Nothing is more corrosive within a relationship then infidelity. Having done marital and relationship counseling, the problems associated with infidelity transcend almost every other problem and ultimately rock the very core and foundation of any relationship. We know that when someone finds that their partner has not been faithful, the fundamental cornerstone of trust in a relationship is rattled. However, in my experience, something much deeper occurs. For the faithful partner, the one who goes elsewhere creates feelings of abandonment, rejection, and inadequacy among others. Often when one partner becomes unfaithful, the individual relationship begins to unravel, and thanks to the ease modern divorce, reconciliation is never possible.
The analogy of an unfaithful relationship undergirds this section of Jeremiah. In this analogy, Israel is the Wife and God is the husband. This is where the cultural norms of the time show; sociologically, in that time the woman held the responsibility of fidelity within the relationship as well as a sense of devotion to her husband, even though the husband may have had multiple wives. While we understand a marriage today to be one that requires fidelity on both partners, here it is important to understand, because ultimately it is the infidelity of Israel that brings about its destruction.
When we think of infidelity, our minds often jump to something sexual. Although that is one sign of infidelity, infidelity is much more insidious than what goes on in the bedroom; in fact, many acts of infidelity within relationship occur in a completely non-sexual way. What makes those acts of infidelity is the lack-of-trust and respect for the partner in the relationship. Moreover, it is the sin in the heart that corrodes the mind to justify others as to having the answer.
Here is where Israel exemplifies infidelity in that they begin to look to other Gods, specifically Baal, for comfort. In fact, what we can glean from our understanding of Baal is that he was a creation God, much like ours, but his worship was carnal and his promises were earthly. In other words, instead of living to God, Baal worship allowed people to live to what felt good. More than anything, by turning to Baal the people of Israel reject God.
However, and this is where it gets interesting, it is not that God goes out of his way to punish Israel for it’s infidelity.

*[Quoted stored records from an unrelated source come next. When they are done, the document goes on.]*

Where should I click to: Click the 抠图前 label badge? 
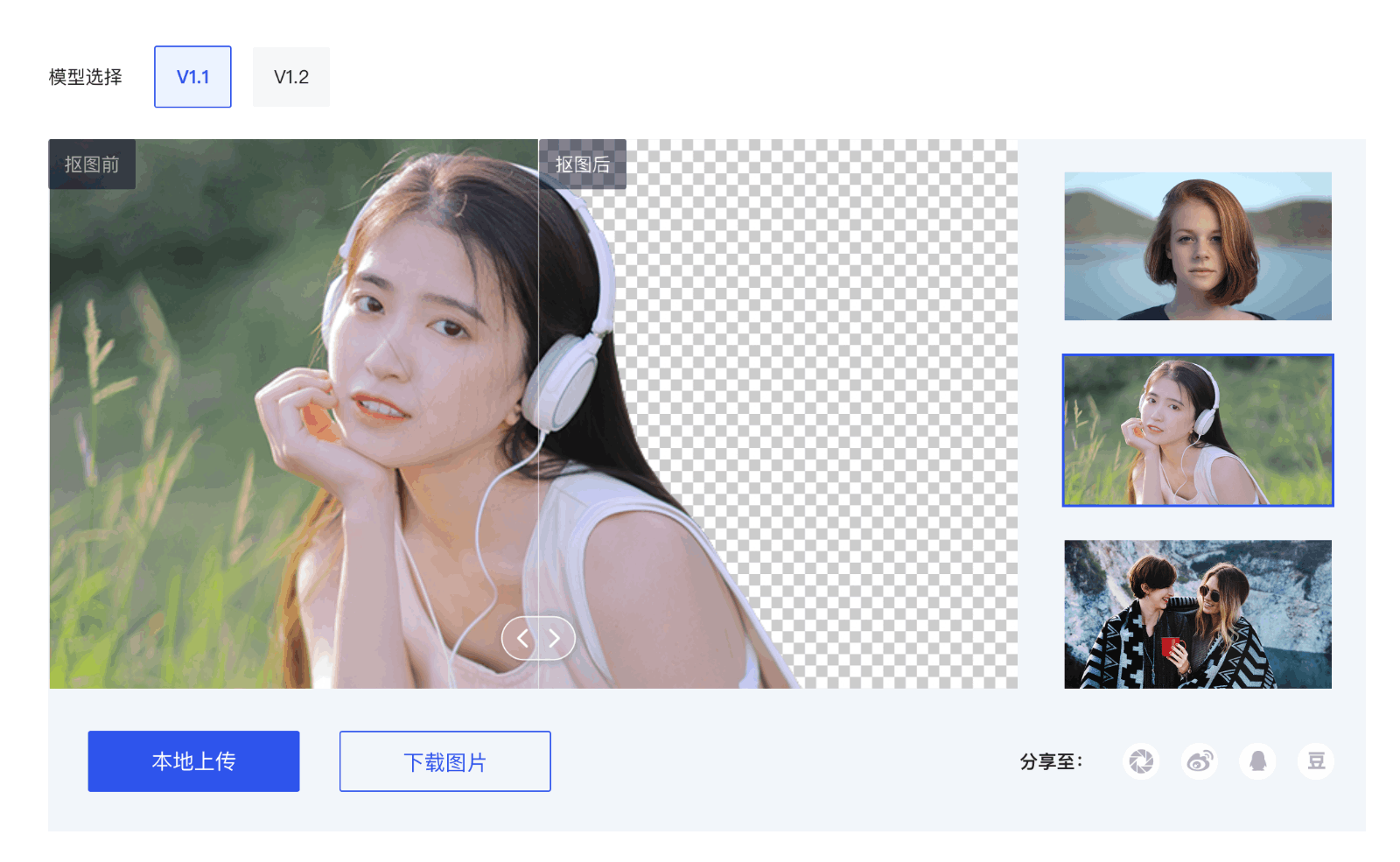click(91, 164)
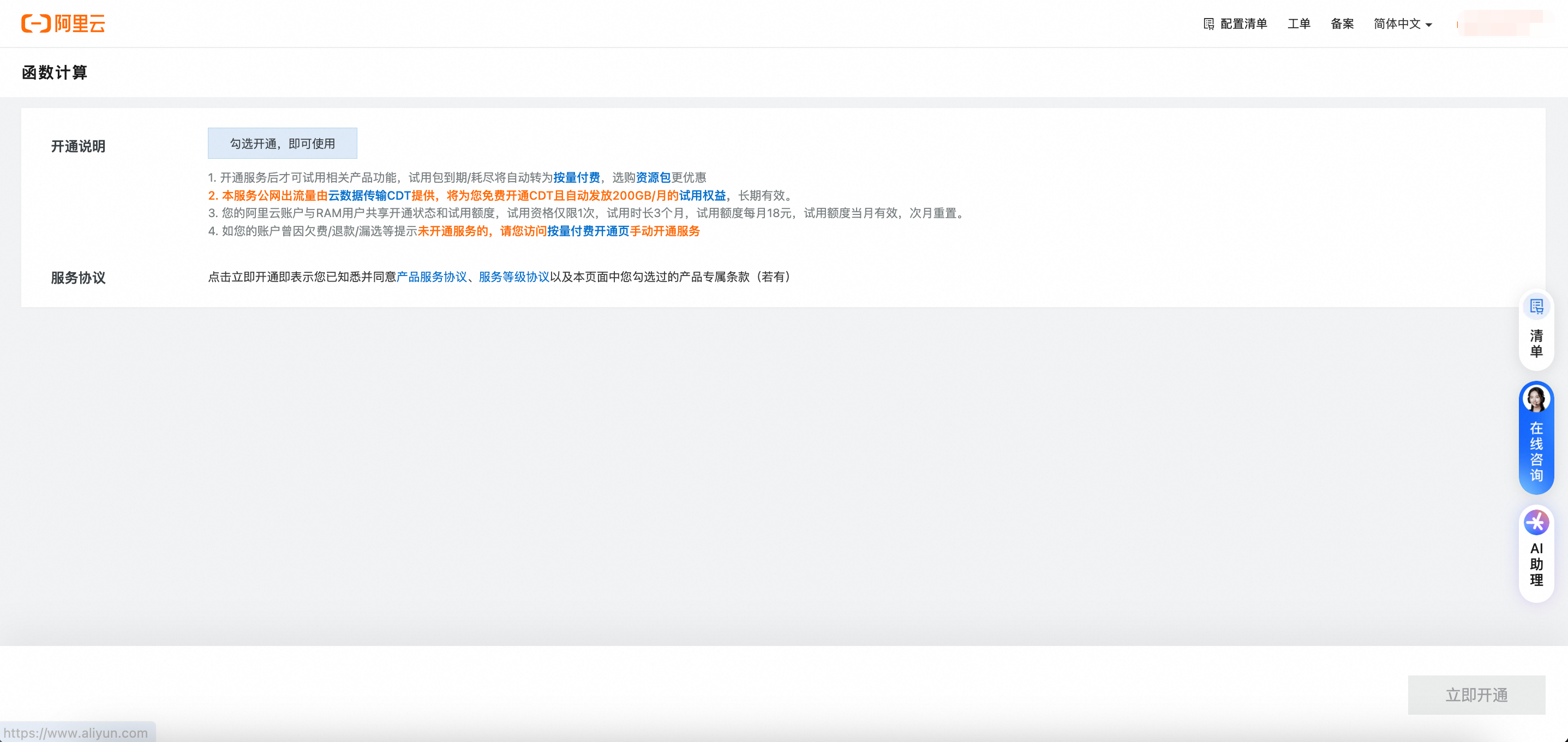1568x742 pixels.
Task: Open 工单 in top navigation
Action: tap(1298, 24)
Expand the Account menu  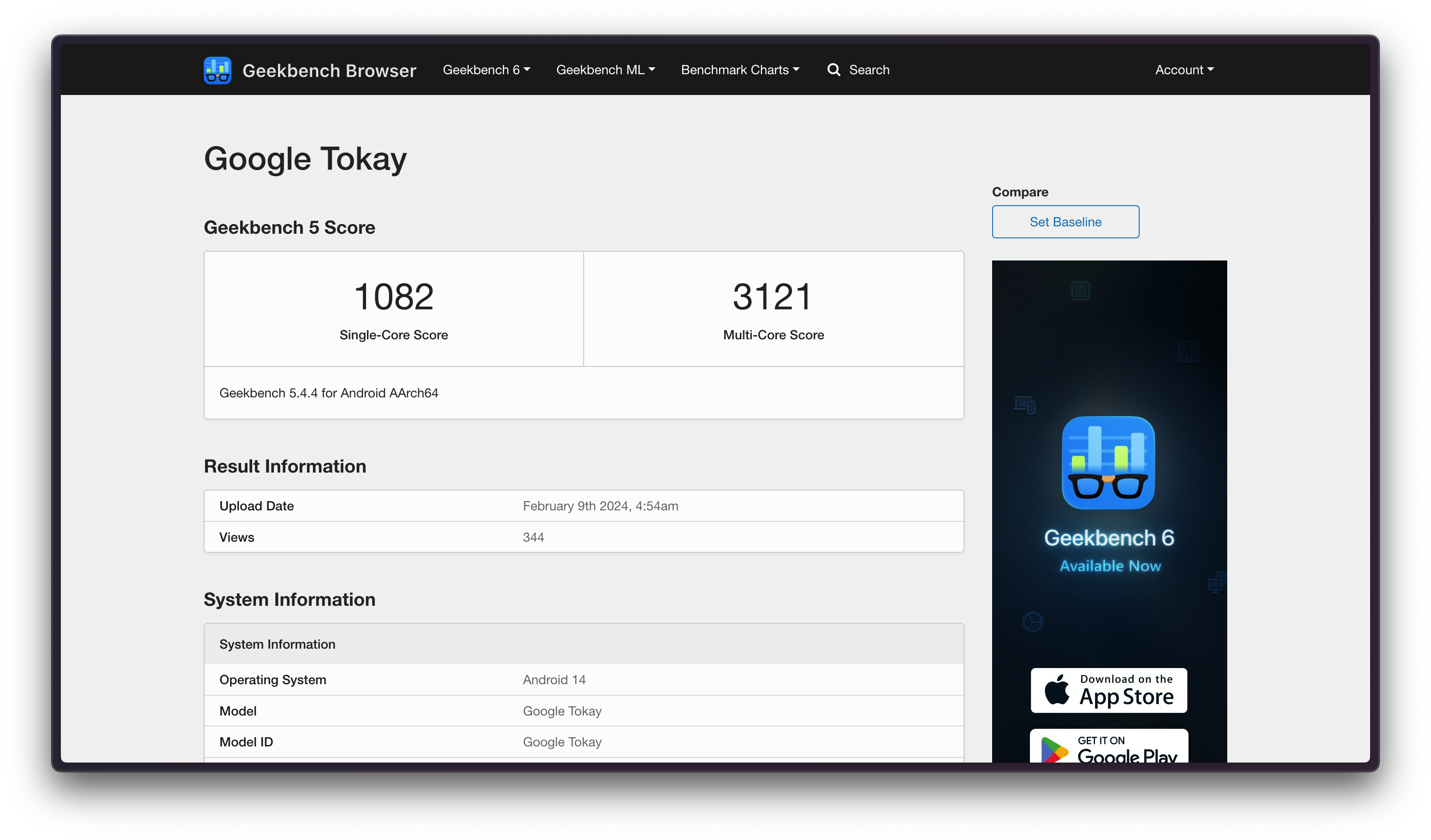pos(1184,70)
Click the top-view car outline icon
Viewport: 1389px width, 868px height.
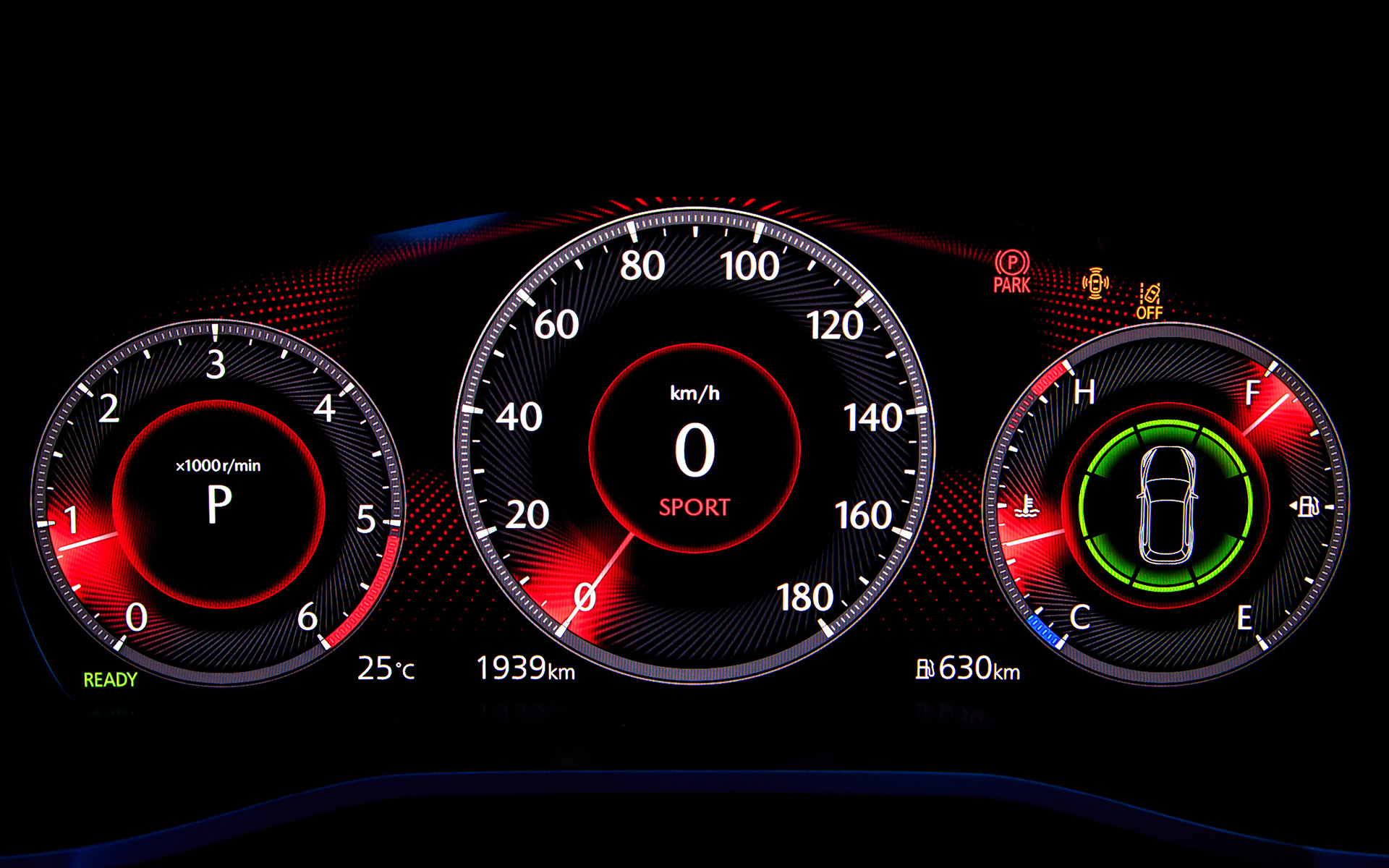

Their infidelity is what leads them to their ultimate destruction. Think about it, in relationships where there are those who are not faithful, the problems and ultimate unhappiness are more often than not self produced from lying, cheating, and isolation.
What God wants from us is to be faithful to Him and Him alone, and when we are in an honest relationship with God, putting God first, being faithful to him and him alone it is easier to see and understand God, but when we turn from God to things that are not of God, we find ourselves lost and hurting, just as Israel did, just as a couple who has found themselves no longer faithful to one another.
This week as you prepare for Sunday ask yourself if you really are faithful to God. Do you put God first? Do you respect God enough to listen and to follow?